I was at the Maryland Renn Fest with my friend (who was the mutual connection between Kitten Rescuer and me) that day, and my husband was supposed to get her. We already had Willow, so he brought her carrier and went to meet Kitten Rescuer at Gilly's where she had been found.
Kitten Rescuer had no carrier, so he brought the tiny orange floofsplosion in a cardboard box.
I present the following without value judgement.
Kitten Rescuer and Ex decided to attempt to pour the tiny orange floofsplosion into the carrier directly from the cardboard box, in the (open air) carpark of the bar.
The tiny orange floofsplosion was A: very tiny, B: very terrified, and C: very not okay with being poured into a plastic crate from a cardboard box.
She instead leaped from the cardboard box onto the carpark and ran directly under a neighbouring SUV.
And crawled up into the undercarriage.
Somewhere around there, Ex texted me to tell me this.
I am, among many other things, a rather anxious person who is easily distressed at the possibility of Very Tiny Orange Floofsplosions getting stuck under cars.
Ex and Kitten Rescuer proceeded to try and coax the tiny orange floofsplosion from under the SUV for about a half an hour. She responded by scrambling farther into the undercarriage.
The owner of the SUV returned and demanded to know why Ex and Kitten Rescuer were poking around his car. They said, "There is a kitten under there, and we need to get her out."
The owner of the SUV said, "I don't have time for this."
Presumably, Ex or Kitten Rescuer said at that point, "You cannot drive with a kitten in the undercarriage of your car! You could kill her!"
SUV Owner (henceforth referred to as Jerky McJerkface) said, "I don't care. I have errands to run. But you can follow me across the street to my next stop if you want to keep trying."
At this point, Ex texted me the summary of Jerky McJerkface's comments and that they were going to follow him over to the place. At this point, I entered full on panic mode. (It also should be noted that I was over an hour's drive away and thus powerless to alter course on any of this.)
They got to the other stripmall across the street and the tiny orange floofsplosion was still alive and apparently unharmed by the journey.
For the next hour and a half, Ex and Kitten Rescuer tried to coax her out, but as a very tiny, very terrified orange floofplosion, she was having NONE OF THAT.
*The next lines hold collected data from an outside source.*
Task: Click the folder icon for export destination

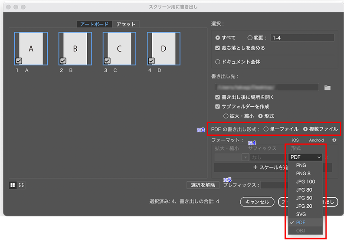Action: tap(327, 88)
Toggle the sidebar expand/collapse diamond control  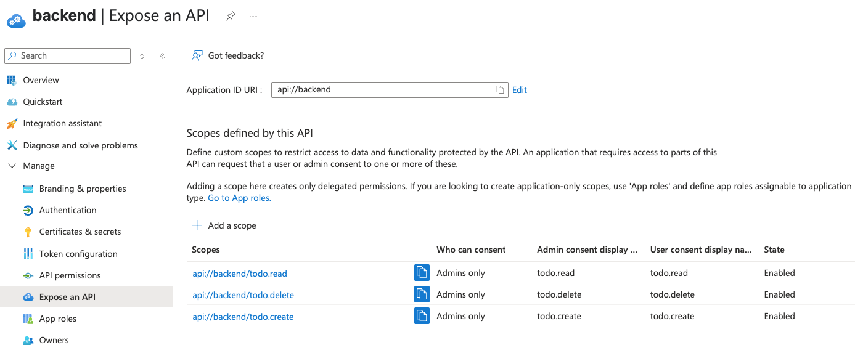142,55
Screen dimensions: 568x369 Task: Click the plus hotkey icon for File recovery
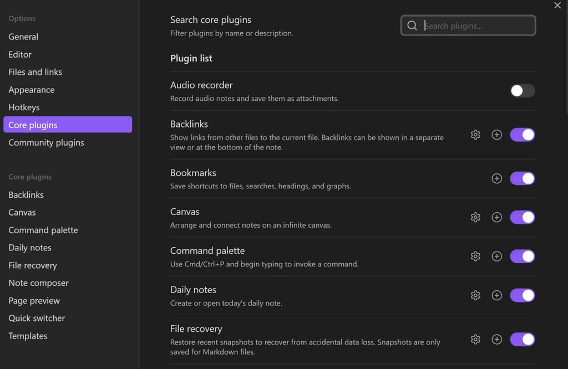tap(497, 339)
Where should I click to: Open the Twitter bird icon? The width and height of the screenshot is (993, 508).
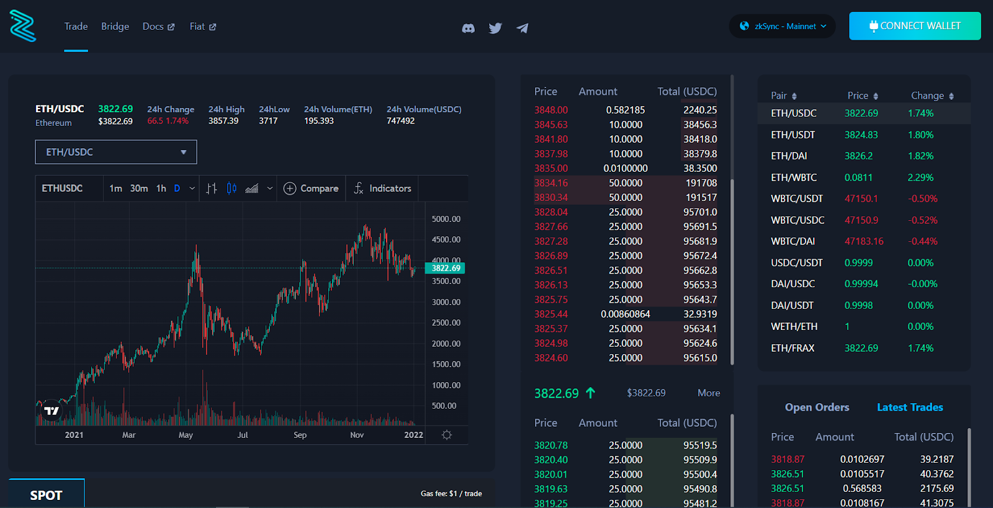click(495, 29)
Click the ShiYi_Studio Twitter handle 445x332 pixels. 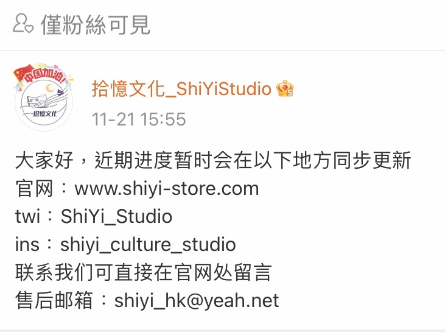(116, 216)
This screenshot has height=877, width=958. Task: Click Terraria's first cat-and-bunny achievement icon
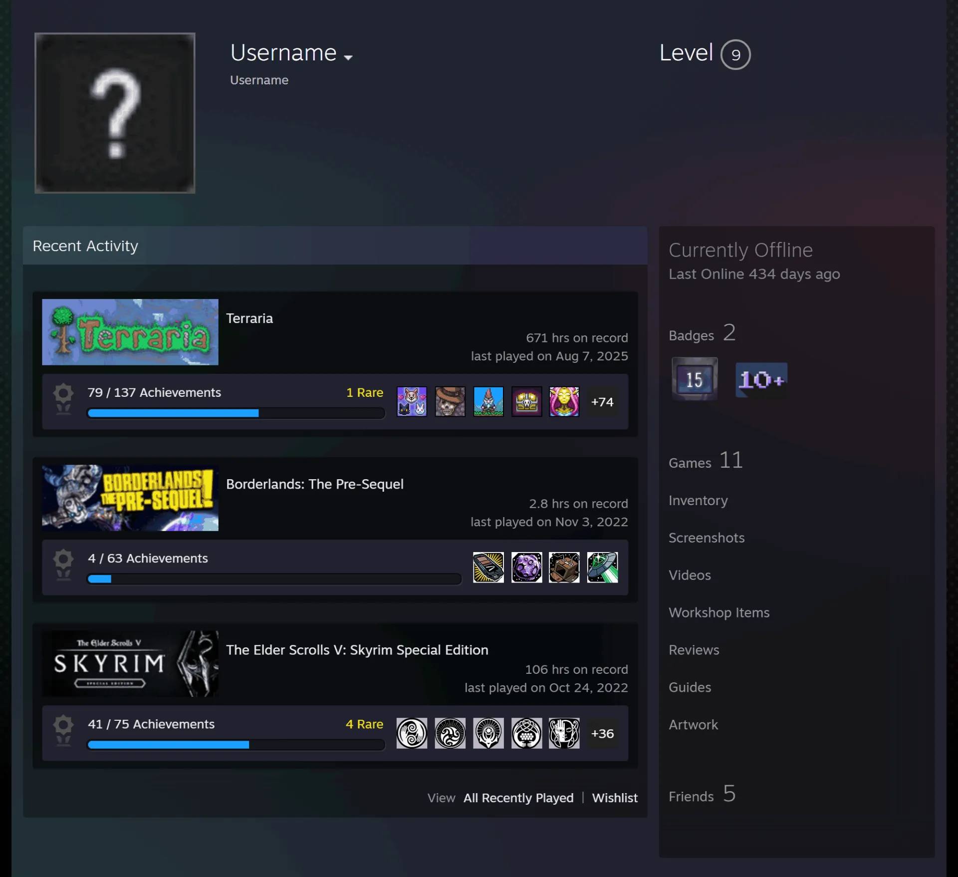(412, 401)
After an hour and a half, Jerky McJerkface and the family returned and was like, "This is ridiculous. You can't keep poking at my car."
And I texted my ex to say he should call the police because I was pretty sure that purposely and knowingly endangering an animal is some sort of illegal. (It is.)
Ex suggested that they drive to a tyre place up the road to see if they could jack up the car to get her out. Jerky McJerkface agreed.
They drove a mile up the road to this place with the tiny terrified orange floofsplosion in the undercarriage of the SUV.
When they got there and explained, the tyre guy was like, "Uh, I know nothing about stuck kittens", but they finally induced him to get the car up on a jack.
AND FROM THE BOWELS OF THAT SUV CAME A TINY TERRIFIED ORANGE FLOOFSPLOSION.
Meanwhile, I was at the Renn Fest a slobbering mess of death, half-convinced that Jerky McJerkface was going to kill this kitten I was trying to give a forever home to.
I got home that night, and the tiny orange floofsplosion (henceforth referred to as Tara) was in the spare bathroom, covered in fleas and axle grease. Ex and I bathed her twice, watching scores of fleas abandon ship into the water, scrubbing her about as well as we could, and then I wrapped her in a towel and put her on my lap.
Little Tara looked up at me with these enormous ears dwarfing her face, and I have never been so certain that a critter knew they were being rescued. She's been my baby ever since. When she was still little, she'd crawl up on my chest while I wrote and snuggle into the crook of my neck and purrgle in my ear for hours. We moved about two weeks later, and the first real dinner we cooked in the new apartment, this little dumpster kitten teleported ONTO my mashed potatoes before I could blink. For the first year of her life, she was on the See-food Diet.
She eventually learned that she would get food twice a day, every day. Now she's the sweetest, most polite little kitty.
And that's her Very Adventurous Rescue Story. (Also, she and Willow are best friends. They are currently each sleeping atop their own throw pillows, curled up into little kitty balls.)
And because I am a doofus who can't figure out how to embed images in comments here, this was First Day Tara: https://twitter.com/EmmieMears/status/788772132062801922
Is it weird that I kind of felt like you just tucked me into bed and read me a bedtime story with a happy ending?
I was a vet tech in another life, so stories like this truly warm my heart <3
I'm all about storytime!
Also yay! Yeah, I have a big ole bleeding heart for the critters. This dude does not abide their suffering.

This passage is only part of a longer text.